I guess you meddling/interloping (hope not to have too much of a negative tone) kind of labelled you as the people who go to places in order to change regimes and/or stabilise situation. The lack of any aggressive colonial history makes it easier for the US (initially) to do it in the eye of the Third World's countries.
Oh well, damned it you do, damned if you don't.
Re: Navy Tests Electromagnetic Railgun
Posted: Wed Dec 15, 2010 4:55 pm
by Tsukiyumi
SolkaTruesilver wrote:The lack of any aggressive colonial history...
You mean aside from enslaving and/or killing millions of my people? Yeah, other than that, I see what you're saying.
Re: Navy Tests Electromagnetic Railgun
Posted: Wed Dec 15, 2010 5:06 pm
by Mikey
Tsukiyumi wrote:SolkaTruesilver wrote:The lack of any aggressive colonial history...
You mean aside from enslaving and/or killing millions of my people? Yeah, other than that, I see what you're saying.
Nobody's denying what the Europeans did to the First Nations - rather, what he's saying is that the U.S. doesn't have the same type of history of creating it's own overseas colonial empire as the major European powers did (the subdivision of Africa, the spheres of influence in 19th-c.
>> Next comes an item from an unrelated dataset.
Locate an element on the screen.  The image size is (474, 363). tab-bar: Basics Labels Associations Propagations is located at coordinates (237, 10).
China, etc.)
Re: Navy Tests Electromagnetic Railgun
Posted: Wed Dec 15, 2010 5:08 pm
by Tsukiyumi
So... colonial expansion is defined by crossing oceans? I'm saying that the US's Manifest Destiny policies are pretty much the same thing as the British expansions overseas.
Re: Navy Tests Electromagnetic Railgun
Posted: Wed Dec 15, 2010 5:48 pm
by Lighthawk
Tsukiyumi wrote:So... colonial expansion is defined by crossing oceans? I'm saying that the US's Manifest Destiny policies are pretty much the same thing as the British expansions overseas.
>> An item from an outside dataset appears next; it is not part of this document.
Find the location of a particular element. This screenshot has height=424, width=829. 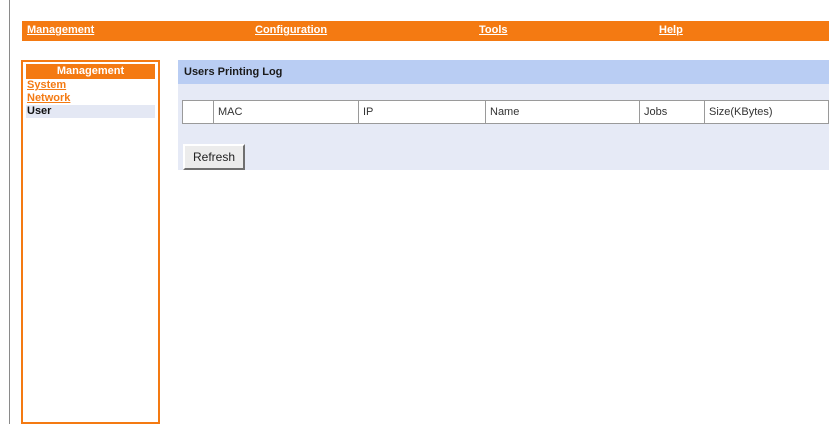

sidebar-header: Management is located at coordinates (90, 72).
The colonial empires were about gaining wealth for their nation. They didn't really want the land for their own, just whatever goods and riches they could take from the places they conquered. The US treatment of the native americans was about taking the land itself for them to live on. Not by any means saying one is any more ethical than the other, merely the goal is different.
The mind set is the exact same though. "These people have stuff we want and we have the power to take it, so it should be ours!"
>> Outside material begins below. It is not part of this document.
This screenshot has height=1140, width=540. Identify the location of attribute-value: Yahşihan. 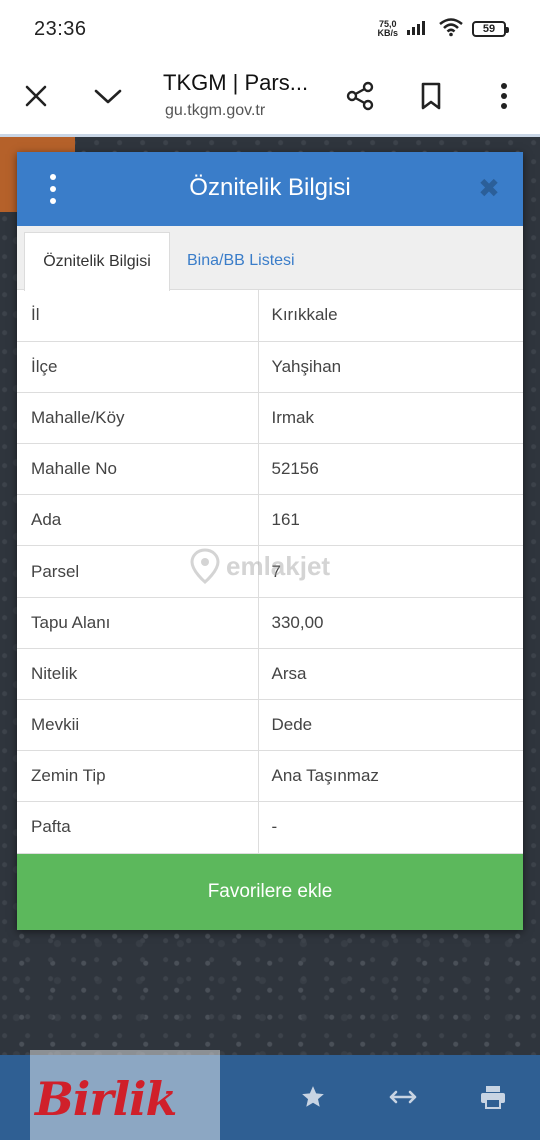
(390, 367).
Re: Navy Tests Electromagnetic Railgun
Posted: Wed Dec 15, 2010 5:57 pm
by Tsukiyumi
Lighthawk wrote:The mind set is the exact same though. "These people have stuff we want and we have the power to take it, so it should be ours!"
That's pretty much what I was trying to get across. "Aggressive colonial expansion" is pretty much the same thing as "aggressive territorial expansion".
Re: Navy Tests Electromagnetic Railgun
Posted: Wed Dec 15, 2010 6:19 pm
by SolkaTruesilver
Tsukiyumi wrote:Lighthawk wrote:The mind set is the exact same though. "These people have stuff we want and we have the power to take it, so it should be ours!"
That's pretty much what I was trying to get across. "Aggressive colonial expansion" is pretty much the same thing as "aggressive territorial expansion".
Yes.. and no. Sorry to say, but there is little people of any influence that resent US's action against the native americans, as they have pretty much exterminated your people.
As opposed to, let's say, Morroco, Algeria, India, Pakistan, South Africa, Congo, Vietnam, China, Birmany, etc... all of these have natives which survived the colonial time and remember the European's hold on their country.
this is not meant to minimise what happened to your people, Tsu, but just to point out that coutries around the world just don't care about your people when they evaluate wether or not the US had colonial ambitions.